### [PROVIDED INFORMATION]
|---|

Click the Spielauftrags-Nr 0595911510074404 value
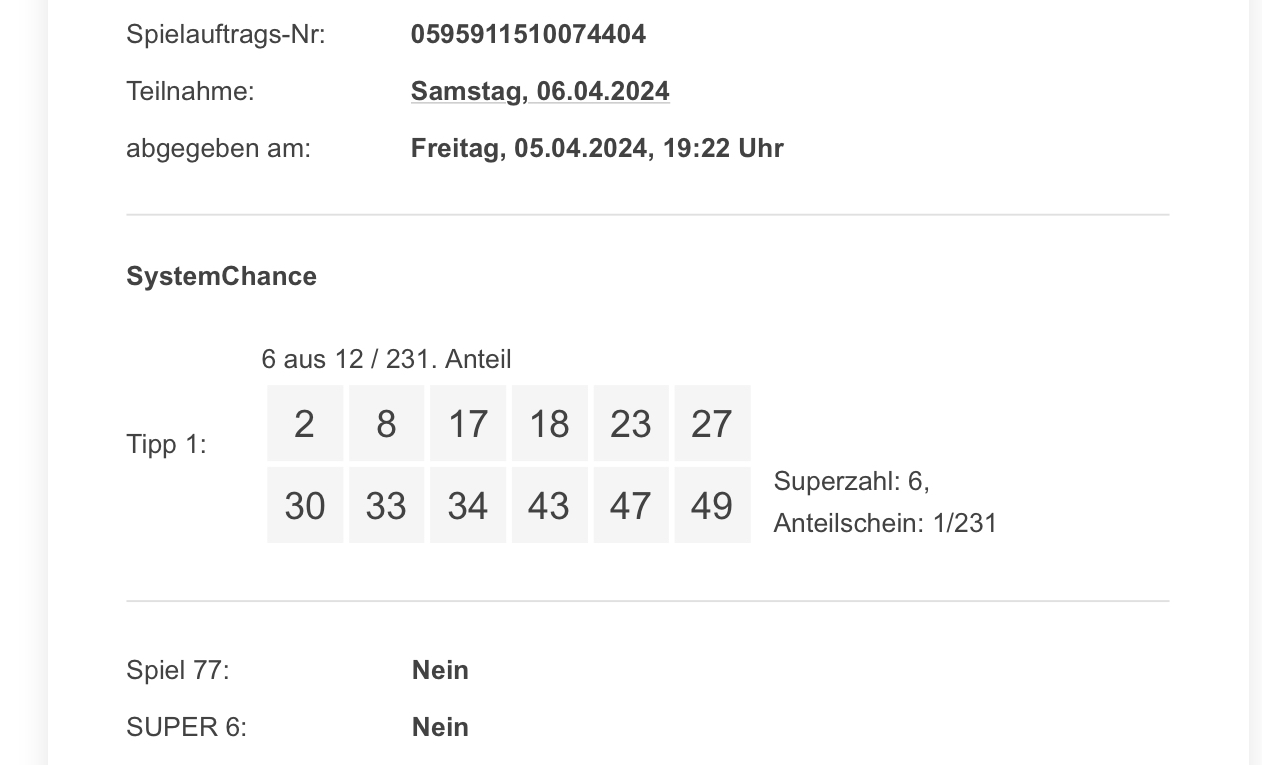Image resolution: width=1262 pixels, height=765 pixels. point(528,34)
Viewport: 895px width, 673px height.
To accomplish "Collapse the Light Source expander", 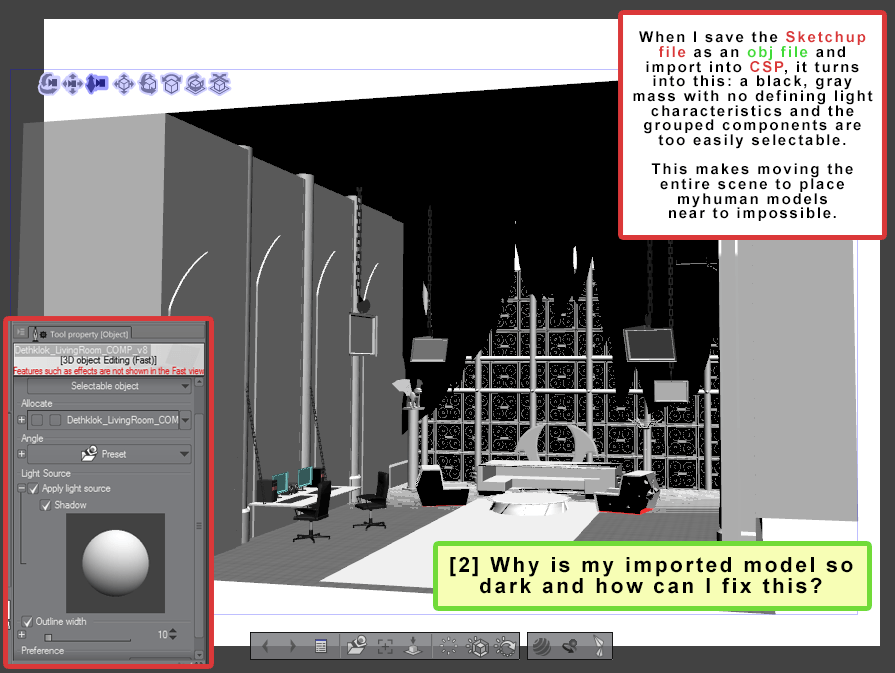I will point(21,489).
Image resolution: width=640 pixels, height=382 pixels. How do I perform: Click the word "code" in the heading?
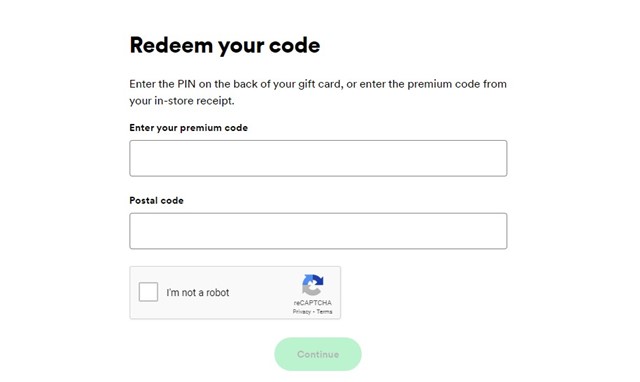click(295, 45)
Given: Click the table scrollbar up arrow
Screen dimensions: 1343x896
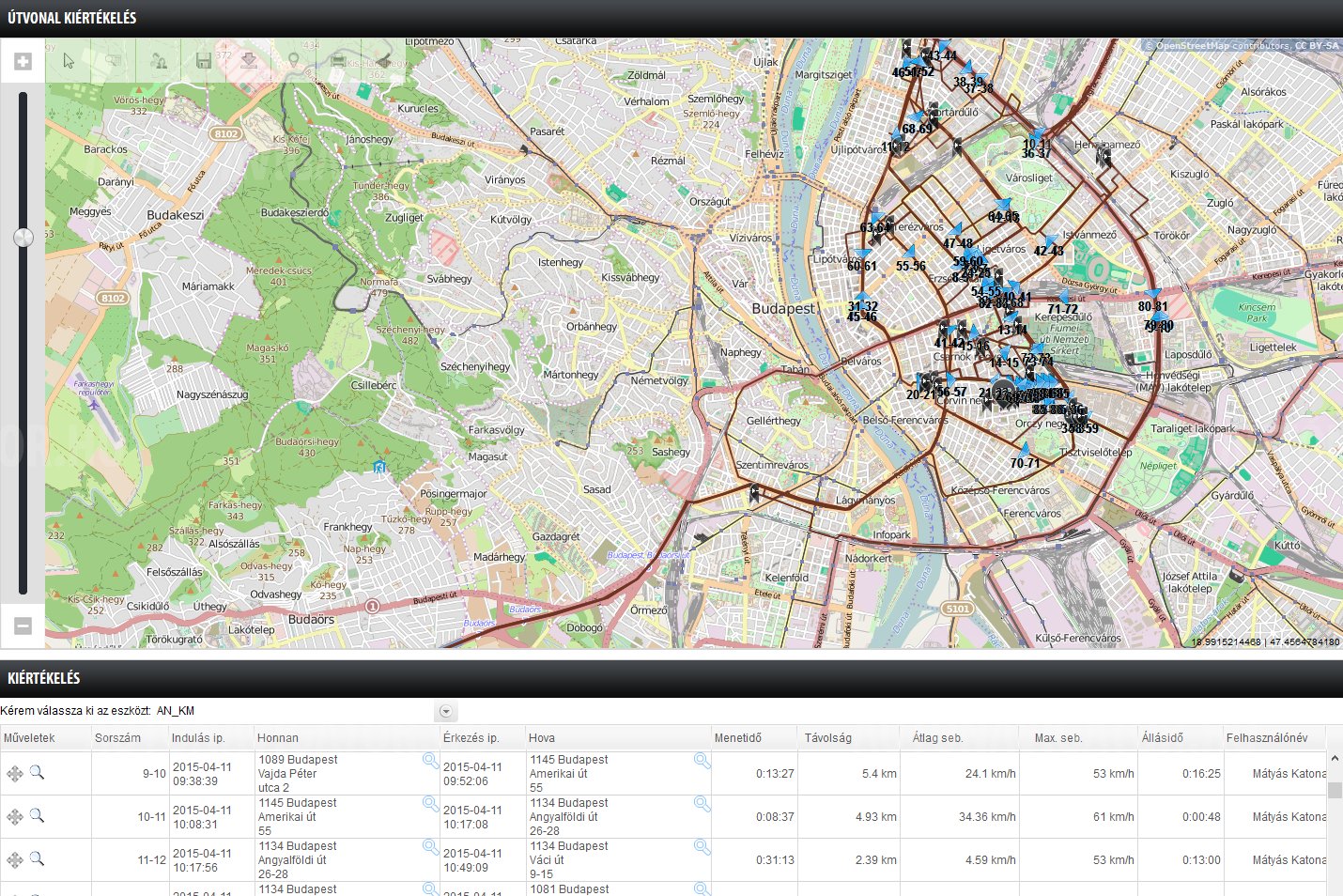Looking at the screenshot, I should (1335, 759).
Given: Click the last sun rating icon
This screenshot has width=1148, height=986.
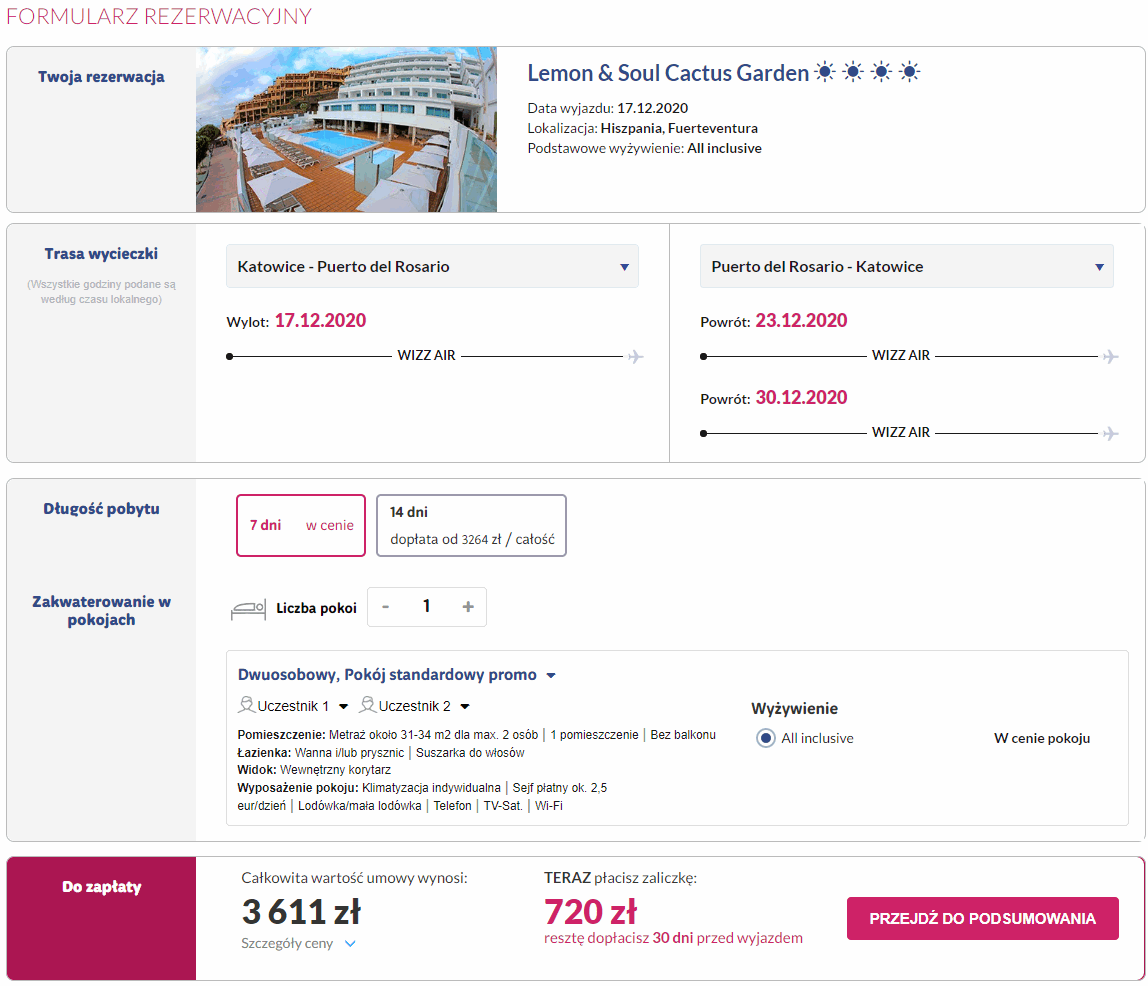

|---|

### [EXERCISE BRIEF]
What lines of the listing contain the word "Given"? Copy them all.

### [RESULT OF THE EXERCISE]
Given: Click the table scrollbar up arrow
Given: Click the last sun rating icon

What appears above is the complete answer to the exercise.